🤖 AI Summary
Multimodal Emotion Recognition in Conversations (MERC) aims to enhance fine-grained and natural emotion understanding in human–computer interaction by fusing textual, acoustic, and visual modalities. However, existing unimodal approaches struggle with cross-modal asynchrony and context dependency inherent in dynamic conversational settings. This paper presents the first systematic survey of MERC research: it clarifies task formulations, evaluation benchmarks, and historical evolution; establishes a structured taxonomy encompassing feature- and decision-level fusion, attention mechanisms, graph neural networks, cross-modal contrastive learning, and multi-task learning; identifies core challenges—including cross-modal alignment and dynamic contextual modeling; and analyzes current performance bottlenecks and benchmark gaps. The survey provides a rigorous theoretical framework and actionable technical roadmap for advancing emotion-aware dialogue systems.
📝 Abstract
While text-based emotion recognition methods have achieved notable success, real-world dialogue systems often demand a more nuanced emotional understanding than any single modality can offer.

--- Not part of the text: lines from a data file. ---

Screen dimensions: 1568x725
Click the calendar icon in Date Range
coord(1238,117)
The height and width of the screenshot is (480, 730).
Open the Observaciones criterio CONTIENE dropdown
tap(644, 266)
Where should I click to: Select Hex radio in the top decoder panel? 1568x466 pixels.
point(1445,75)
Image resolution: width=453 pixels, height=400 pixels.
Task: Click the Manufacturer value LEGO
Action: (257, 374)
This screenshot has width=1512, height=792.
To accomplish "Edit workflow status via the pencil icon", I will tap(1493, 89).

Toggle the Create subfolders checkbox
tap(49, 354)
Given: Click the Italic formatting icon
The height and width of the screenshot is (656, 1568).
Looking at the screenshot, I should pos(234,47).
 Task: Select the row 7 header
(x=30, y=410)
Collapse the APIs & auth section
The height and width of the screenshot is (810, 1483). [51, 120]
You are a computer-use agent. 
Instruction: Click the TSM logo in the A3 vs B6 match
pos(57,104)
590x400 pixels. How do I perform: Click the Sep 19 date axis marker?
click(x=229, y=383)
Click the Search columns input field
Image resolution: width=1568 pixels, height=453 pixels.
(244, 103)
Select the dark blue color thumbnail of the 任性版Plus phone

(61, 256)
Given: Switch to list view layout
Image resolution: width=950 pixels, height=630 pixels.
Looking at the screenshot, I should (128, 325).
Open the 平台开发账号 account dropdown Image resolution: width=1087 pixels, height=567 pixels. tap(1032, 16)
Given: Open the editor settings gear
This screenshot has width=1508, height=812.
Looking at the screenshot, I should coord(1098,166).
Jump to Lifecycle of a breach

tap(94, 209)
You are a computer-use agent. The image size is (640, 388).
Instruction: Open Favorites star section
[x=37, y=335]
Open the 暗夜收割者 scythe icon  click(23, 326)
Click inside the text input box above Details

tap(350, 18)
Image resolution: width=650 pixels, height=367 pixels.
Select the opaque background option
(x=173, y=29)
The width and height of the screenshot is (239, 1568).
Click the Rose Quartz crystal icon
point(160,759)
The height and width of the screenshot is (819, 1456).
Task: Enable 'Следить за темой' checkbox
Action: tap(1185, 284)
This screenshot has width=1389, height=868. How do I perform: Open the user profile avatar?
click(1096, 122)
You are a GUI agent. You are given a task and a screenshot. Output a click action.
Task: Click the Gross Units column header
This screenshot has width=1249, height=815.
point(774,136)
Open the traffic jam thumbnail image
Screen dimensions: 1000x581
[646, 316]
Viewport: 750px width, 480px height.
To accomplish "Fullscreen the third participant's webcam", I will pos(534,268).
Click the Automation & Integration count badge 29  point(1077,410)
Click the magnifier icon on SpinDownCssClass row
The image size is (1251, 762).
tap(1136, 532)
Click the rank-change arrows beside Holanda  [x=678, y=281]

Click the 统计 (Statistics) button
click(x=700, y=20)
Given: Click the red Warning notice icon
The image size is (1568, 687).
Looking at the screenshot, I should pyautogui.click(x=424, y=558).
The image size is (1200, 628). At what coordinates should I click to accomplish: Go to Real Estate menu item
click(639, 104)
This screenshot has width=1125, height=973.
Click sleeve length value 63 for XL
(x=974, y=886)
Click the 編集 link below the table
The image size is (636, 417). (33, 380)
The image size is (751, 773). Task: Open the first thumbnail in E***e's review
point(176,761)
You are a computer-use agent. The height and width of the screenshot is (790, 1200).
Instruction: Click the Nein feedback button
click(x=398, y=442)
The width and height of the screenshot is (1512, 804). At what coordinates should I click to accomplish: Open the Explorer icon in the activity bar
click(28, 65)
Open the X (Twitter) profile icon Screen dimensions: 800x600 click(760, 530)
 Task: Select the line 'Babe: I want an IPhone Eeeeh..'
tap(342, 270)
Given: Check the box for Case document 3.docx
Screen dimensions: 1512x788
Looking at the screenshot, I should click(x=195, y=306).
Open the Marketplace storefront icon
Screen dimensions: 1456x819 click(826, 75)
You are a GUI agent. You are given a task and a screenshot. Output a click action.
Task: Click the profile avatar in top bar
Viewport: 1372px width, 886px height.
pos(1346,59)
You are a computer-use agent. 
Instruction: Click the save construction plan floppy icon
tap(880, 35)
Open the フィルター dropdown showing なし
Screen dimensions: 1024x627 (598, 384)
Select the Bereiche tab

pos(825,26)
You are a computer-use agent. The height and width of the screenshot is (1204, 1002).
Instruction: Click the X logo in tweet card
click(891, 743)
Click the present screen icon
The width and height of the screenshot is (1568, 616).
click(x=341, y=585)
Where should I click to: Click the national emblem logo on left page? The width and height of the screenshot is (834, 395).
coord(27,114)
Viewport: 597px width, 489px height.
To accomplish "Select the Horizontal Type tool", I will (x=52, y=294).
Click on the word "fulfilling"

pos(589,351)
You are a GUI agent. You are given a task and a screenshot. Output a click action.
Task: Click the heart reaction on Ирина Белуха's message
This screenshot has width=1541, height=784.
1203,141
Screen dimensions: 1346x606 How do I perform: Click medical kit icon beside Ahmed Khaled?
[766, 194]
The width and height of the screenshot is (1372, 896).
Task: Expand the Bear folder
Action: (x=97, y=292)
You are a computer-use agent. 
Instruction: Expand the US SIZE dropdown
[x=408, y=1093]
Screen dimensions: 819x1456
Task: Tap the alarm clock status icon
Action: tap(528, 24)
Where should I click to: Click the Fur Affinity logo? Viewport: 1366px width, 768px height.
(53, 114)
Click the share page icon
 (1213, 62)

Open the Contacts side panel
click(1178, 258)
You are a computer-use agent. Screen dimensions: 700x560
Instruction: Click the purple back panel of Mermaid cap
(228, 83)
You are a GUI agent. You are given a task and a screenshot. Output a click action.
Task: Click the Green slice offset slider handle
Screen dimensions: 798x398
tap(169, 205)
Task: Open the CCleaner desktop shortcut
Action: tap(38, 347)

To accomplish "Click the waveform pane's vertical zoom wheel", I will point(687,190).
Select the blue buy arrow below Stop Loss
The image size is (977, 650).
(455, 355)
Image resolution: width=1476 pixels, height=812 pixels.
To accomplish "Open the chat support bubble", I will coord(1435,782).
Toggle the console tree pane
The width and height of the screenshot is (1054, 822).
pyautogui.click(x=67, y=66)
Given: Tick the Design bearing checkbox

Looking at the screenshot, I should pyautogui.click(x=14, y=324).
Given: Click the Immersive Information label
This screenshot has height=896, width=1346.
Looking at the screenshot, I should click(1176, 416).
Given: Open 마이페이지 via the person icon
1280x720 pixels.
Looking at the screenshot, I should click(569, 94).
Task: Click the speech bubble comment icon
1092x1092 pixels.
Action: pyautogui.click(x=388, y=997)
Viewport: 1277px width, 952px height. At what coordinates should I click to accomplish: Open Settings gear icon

Multimodal Emotion Recognition in Conversations (MERC) has thus emerged as a crucial direction for enhancing the naturalness and emotional understanding of human-computer interaction. Its goal is to accurately recognize emotions by integrating information from various modalities such as text, speech, and visual signals. This survey offers a systematic overview of MERC, including its motivations, core tasks, representative methods, and evaluation strategies. We further examine recent trends, highlight key challenges, and outline future directions. As interest in emotionally intelligent systems grows, this survey provides timely guidance for advancing MERC research.